Michael Frank Deering: Software: HoloSketch

Date of first Prototype: January 1994


This was a research project I designed to see what would happen when a high-resolution virtual reality environment was always available. In the main, HoloSketch was a system for creating, editing, and animating 3D objects all in VR. But HoloSketch was also used as a 3D playback environment, a demo system, and a research platform for debugging many 3D graphics concepts: compressed geometry, 3D scene graphs, and per-pixel programmable shading hardware. There was never any intent to release HoloSketch as a commercial product, but a sub-set of HoloSketch was released as a real-time demo with all Creator3D systems, and the design of Java 3D was heavily influenced by our experience with HoloSketch. The second version of the Virtual Portal was run by HoloSketch, and several HoloSketch and HoloSketch related papers were produced.


HoloSketch included a number of novel features. Besides always working in a head-tracked stereo environment, one of its most distinctive features was its multiple level 3D pie menus. HoloSketch was designed to showcase how many common 3D interaction tasks could be 10X more productive in a head-tracked stereo environment than a traditional flat screen environment.

I remember the day a student from Brown University came by to show his program that “speed up” the placement of objects in a 3D environment by displaying shadows of the objects being moved on a box containing the work piece. His particular example was an airplane for which the task was to place a propeller on the right part of the plane. He had statistics that show that the task took 45 seconds to a minute using “normal” CAD display techniques, but with his shadow technique after a little practice users averaged 25 to 30 seconds total. After his demo, I quickly sketched an airplane and propeller in HoloSketch, and handed the 3D mouse to the student (who had never used HoloSketch before). On the first try, it took him less than 5 seconds to properly place the propeller. After a little bit of practice, I got it down to 2 seconds. I think he published his thesis anyway.

Who Did What

I personally wrote and maintained the majority of the code in HoloSketch over a several year period, much of it as a hobby. However a number of consultants were hired and paid by Sun to write specific sub-portions of the code; without their help the system wouldn’t have made several important internal delivery dates. Sun did leverage this work not only by demos, but by the later re-use of concepts (not code) in Java 3D.


HoloSketch was written on top of Sun’s XGL 3D API (OpenGLTM hadn’t been created yet). After XGL was EOLed in Solaris 7, this made it hard to continue to run HoloSketch (though XGL ran fine in “unsupported mode” in Solaris 8). My general plan was for Java 3D (which runs on both OpenGL and Direct3DTM) to replace the lower layers of HoloSketch, and for the rest of HoloSketch to be re-written in Java on top of Java 3D. However, for this to happen, several minimum features had to make it into Java 3D, and this was in the process of finally happening just the main Sun Java 3D project was put on hold.
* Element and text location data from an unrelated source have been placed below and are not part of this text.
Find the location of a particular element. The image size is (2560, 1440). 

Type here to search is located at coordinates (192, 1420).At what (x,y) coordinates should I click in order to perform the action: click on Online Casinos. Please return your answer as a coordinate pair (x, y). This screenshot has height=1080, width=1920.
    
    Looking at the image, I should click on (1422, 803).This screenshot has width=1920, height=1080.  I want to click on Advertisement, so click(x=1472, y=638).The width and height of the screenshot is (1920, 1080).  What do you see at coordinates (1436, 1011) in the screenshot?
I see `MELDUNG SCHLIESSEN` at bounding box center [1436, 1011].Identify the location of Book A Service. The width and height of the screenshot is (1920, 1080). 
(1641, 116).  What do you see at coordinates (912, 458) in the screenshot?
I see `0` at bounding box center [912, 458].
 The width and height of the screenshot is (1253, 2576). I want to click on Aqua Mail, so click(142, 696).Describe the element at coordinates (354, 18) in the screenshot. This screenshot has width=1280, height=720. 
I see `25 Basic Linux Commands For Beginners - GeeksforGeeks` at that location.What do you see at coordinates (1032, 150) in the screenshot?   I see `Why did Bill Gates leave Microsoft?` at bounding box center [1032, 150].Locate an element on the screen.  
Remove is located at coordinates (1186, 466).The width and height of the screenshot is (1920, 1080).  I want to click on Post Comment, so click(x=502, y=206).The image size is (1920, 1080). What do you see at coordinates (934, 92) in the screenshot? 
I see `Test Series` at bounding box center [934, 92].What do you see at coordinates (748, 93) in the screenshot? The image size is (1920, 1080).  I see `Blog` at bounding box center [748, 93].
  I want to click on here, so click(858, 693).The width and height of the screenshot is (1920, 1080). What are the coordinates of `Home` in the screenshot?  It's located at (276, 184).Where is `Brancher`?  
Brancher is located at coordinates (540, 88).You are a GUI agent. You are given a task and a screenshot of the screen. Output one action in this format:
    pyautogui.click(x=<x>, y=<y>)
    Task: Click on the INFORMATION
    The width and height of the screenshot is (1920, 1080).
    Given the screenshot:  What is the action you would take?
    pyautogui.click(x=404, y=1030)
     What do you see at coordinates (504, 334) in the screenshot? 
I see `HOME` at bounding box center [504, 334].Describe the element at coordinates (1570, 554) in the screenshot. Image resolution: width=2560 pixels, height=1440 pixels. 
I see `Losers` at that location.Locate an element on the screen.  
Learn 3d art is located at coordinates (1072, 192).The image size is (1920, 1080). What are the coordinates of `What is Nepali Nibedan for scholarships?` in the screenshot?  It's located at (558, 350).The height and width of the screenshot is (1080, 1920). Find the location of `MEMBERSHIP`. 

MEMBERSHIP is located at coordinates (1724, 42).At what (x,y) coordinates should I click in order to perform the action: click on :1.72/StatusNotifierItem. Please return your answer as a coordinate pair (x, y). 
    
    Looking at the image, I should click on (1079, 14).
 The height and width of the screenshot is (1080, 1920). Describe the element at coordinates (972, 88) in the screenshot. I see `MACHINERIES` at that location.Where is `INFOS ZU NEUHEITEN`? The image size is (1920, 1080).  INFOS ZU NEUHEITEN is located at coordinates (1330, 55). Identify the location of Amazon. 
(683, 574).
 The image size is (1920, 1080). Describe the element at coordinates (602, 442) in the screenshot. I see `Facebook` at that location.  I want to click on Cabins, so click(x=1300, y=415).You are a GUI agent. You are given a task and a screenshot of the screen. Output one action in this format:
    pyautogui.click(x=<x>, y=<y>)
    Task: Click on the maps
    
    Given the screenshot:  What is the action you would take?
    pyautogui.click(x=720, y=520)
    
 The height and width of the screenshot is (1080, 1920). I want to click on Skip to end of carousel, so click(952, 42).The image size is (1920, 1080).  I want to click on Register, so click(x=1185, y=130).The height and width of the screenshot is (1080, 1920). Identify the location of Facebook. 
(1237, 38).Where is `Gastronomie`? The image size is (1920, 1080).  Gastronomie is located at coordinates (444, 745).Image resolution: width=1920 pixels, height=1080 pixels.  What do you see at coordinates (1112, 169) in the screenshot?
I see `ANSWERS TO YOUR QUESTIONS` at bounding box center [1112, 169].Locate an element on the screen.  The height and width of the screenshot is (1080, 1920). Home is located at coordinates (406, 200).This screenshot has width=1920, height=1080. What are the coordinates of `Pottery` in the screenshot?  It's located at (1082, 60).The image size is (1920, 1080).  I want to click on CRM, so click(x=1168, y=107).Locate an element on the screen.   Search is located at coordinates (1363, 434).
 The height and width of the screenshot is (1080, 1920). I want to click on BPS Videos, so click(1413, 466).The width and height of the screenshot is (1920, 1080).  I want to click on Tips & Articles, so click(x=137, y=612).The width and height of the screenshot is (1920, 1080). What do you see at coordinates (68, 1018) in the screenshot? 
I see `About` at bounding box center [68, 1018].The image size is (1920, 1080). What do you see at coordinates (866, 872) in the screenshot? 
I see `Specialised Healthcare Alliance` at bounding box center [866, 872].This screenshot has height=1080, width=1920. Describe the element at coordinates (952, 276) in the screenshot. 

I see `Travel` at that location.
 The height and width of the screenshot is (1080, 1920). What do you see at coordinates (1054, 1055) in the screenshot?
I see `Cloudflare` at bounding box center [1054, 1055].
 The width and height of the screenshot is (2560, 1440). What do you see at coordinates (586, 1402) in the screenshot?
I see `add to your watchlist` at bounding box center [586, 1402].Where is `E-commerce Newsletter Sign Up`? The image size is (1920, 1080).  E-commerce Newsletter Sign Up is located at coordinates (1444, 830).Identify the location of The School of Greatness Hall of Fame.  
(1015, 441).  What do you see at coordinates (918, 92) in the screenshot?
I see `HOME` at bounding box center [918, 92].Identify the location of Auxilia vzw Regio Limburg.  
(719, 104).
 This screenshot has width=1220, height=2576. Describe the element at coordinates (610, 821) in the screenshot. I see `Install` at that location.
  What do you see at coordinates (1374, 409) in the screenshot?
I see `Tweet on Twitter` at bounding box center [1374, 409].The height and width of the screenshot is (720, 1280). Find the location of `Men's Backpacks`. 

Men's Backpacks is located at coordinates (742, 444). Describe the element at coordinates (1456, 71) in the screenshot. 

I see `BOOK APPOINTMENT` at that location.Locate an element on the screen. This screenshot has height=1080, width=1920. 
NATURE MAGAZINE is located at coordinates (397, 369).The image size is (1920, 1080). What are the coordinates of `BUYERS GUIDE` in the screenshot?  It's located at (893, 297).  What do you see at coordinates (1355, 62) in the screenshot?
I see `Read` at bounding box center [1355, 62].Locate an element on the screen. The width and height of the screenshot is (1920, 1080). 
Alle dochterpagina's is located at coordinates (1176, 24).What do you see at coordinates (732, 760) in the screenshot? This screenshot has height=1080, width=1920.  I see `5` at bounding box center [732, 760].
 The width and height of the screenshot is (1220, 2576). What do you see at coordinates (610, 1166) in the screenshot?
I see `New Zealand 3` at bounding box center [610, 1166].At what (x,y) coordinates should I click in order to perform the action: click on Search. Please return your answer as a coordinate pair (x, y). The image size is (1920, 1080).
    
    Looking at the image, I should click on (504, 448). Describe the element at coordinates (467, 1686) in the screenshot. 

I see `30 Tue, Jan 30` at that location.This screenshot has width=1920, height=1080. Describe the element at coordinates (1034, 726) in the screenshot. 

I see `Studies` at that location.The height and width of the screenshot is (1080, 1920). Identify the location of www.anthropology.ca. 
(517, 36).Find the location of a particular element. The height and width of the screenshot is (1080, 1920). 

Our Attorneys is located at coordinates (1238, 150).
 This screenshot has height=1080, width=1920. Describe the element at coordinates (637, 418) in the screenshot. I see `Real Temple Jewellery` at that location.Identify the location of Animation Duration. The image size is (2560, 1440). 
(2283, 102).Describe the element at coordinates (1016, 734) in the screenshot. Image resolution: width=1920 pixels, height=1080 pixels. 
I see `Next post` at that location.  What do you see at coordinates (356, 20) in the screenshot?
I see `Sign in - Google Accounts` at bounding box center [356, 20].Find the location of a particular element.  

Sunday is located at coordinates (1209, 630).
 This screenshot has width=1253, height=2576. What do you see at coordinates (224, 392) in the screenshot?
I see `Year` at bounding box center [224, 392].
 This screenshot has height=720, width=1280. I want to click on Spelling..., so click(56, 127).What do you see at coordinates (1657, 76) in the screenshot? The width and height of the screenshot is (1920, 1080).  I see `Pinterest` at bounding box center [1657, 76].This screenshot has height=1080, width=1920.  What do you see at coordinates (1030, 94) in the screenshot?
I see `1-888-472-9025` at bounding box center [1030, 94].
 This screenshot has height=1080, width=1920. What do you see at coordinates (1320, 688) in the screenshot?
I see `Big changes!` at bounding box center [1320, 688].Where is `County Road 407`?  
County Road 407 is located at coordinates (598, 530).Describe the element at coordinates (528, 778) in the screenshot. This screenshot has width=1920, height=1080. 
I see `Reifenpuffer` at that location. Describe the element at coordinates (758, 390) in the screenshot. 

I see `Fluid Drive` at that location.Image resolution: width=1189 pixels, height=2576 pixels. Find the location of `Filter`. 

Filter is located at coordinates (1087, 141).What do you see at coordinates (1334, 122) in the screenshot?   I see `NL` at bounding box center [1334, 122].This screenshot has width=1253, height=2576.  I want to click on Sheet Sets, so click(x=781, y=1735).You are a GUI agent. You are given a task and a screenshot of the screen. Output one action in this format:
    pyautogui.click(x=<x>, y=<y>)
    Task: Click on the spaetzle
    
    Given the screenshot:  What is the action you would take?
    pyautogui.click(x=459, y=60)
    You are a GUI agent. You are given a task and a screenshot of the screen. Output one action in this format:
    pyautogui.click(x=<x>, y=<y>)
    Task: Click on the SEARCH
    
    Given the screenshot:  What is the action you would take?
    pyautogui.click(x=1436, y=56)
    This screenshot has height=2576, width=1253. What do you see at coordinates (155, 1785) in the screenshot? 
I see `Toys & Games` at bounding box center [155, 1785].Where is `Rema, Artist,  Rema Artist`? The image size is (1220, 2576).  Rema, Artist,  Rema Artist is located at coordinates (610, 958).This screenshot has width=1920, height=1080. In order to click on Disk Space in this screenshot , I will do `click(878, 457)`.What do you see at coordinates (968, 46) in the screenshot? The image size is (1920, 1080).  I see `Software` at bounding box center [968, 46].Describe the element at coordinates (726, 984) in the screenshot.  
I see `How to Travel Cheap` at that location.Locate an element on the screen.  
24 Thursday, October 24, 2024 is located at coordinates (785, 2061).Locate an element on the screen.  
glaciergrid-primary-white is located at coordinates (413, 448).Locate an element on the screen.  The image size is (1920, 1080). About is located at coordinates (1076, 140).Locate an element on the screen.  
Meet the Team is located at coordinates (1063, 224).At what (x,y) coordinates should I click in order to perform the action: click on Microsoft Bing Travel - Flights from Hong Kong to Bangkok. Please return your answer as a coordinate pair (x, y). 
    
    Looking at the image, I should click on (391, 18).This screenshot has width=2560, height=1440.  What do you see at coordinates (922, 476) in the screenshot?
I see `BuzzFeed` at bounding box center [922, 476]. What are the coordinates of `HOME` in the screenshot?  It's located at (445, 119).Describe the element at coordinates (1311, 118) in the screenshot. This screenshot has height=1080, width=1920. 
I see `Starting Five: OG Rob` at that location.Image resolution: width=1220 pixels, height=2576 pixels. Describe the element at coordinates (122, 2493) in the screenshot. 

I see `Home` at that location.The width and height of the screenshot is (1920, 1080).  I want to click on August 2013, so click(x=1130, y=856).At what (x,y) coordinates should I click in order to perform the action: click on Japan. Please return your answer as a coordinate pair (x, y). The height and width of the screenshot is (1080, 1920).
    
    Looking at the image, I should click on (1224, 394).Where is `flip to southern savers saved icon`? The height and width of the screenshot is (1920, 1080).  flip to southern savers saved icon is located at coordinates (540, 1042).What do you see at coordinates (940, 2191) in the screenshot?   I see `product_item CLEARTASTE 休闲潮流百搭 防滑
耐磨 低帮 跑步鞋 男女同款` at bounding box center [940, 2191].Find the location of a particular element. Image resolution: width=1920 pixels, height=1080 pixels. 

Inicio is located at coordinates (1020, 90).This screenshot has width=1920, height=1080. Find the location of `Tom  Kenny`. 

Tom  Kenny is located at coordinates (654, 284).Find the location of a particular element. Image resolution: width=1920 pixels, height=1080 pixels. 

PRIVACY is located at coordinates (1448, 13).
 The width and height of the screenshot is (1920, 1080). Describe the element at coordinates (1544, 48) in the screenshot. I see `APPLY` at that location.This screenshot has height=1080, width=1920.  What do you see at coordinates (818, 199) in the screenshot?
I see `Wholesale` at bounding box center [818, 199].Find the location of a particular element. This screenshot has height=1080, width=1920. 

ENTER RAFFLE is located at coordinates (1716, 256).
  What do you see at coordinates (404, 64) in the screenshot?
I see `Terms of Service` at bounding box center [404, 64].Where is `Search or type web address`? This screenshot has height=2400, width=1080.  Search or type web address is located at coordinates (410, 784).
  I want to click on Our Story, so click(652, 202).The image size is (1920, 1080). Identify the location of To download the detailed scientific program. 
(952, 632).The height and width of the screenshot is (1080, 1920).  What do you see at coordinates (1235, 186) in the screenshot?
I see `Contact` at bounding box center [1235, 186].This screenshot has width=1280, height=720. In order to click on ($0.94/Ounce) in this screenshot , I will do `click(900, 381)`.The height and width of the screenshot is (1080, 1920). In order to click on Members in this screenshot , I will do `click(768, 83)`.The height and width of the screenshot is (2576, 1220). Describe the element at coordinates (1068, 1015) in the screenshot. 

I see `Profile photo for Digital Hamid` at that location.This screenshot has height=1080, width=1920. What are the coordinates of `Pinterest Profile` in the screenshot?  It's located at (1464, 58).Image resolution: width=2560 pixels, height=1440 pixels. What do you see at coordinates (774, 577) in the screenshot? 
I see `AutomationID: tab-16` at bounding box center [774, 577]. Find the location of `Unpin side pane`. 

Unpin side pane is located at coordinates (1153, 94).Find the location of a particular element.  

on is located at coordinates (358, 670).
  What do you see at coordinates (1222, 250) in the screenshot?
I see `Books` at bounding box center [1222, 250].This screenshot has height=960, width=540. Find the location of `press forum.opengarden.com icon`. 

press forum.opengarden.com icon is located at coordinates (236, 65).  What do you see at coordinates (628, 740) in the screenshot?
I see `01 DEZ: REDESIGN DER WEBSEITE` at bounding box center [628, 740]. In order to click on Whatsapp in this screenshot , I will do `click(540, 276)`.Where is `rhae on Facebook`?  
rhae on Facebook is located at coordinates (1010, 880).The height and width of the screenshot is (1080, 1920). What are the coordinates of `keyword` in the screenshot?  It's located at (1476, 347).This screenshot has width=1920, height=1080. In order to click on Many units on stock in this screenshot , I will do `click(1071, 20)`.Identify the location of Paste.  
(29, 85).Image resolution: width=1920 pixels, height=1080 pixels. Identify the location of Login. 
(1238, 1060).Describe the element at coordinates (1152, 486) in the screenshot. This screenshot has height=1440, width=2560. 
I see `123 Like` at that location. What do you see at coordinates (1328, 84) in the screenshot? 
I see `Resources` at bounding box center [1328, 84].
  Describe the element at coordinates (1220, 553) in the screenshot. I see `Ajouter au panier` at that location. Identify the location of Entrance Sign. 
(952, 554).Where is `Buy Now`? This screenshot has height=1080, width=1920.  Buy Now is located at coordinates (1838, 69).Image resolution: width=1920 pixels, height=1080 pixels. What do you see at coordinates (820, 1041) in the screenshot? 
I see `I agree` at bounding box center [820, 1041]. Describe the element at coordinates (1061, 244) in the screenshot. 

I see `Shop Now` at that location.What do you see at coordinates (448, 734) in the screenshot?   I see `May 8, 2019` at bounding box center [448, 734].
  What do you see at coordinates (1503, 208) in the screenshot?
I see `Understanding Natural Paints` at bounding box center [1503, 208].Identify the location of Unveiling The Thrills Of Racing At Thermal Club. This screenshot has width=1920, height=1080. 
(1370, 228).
It also turned out that there was a lot of code and features in HoloSketch beyond what was supported in Java 3D; I estimate that Java 3D as it currently is still only covers the lower 20% of HoloSketch’s functionality (which is as it should be; Java 3D is an API, not a CAD application). While Java 3D was much more professionally written, the total size of Java 3D source code just barely caught up to the size of the HoloSketch source base.

There still really isn’t a realistic commercial market for a product like HoloSketch, and there won’t be until several other hardware limitations (opined about elsewhere) are overcome. Meanwhile mainstream packages like Alias Maya have made several user interface improvements that have fixed some of the worst interaction productivity problems in those packages. Every now and then I think about writing a HoloSketch-like package from scratch, but given the number of man-years that went into the original one, and the lack of appropriate hardware support (trackers and displays more than rendering hardware) it is hard to justify. In the long term I fully believe that fully interactive immersive head tracked stereo 3D design products will come to market, but that could still be one or two more decades away.

Specifically, Sun never publicly released the full HoloSketch binary or source code, so it is a dead package in terms of anyone wanting to play with it. It is possible that it could be licenced from Sun, but at this point I think a total re-write of a similar package would be a better way to go if anyone wants to play in this space.


A medium length paper on HoloSketch was published in TOCHI; a shorter version was published in CACM:

Michael F. Deering “The HoloSketch VR Sketching System”, CACM 39(5): pages 54-61, 1996.

Michael F. Deering “HoloSketch: A Virtual Reality Sketching/Animation Tool”, TOCHI 2(3): pages 220-238, 1995

Performance Art

A number of real-time animations were created and publicly shown in HoloSketch. Many of these were done by Hallie McConlogue, who was a long suffering HoloSketch “test Artist”. Some of these productions were paid for by Sun for SIGGRAPH and various other special events and conferences, others were produced independently by Hallie for her own Performance Art exhibitions.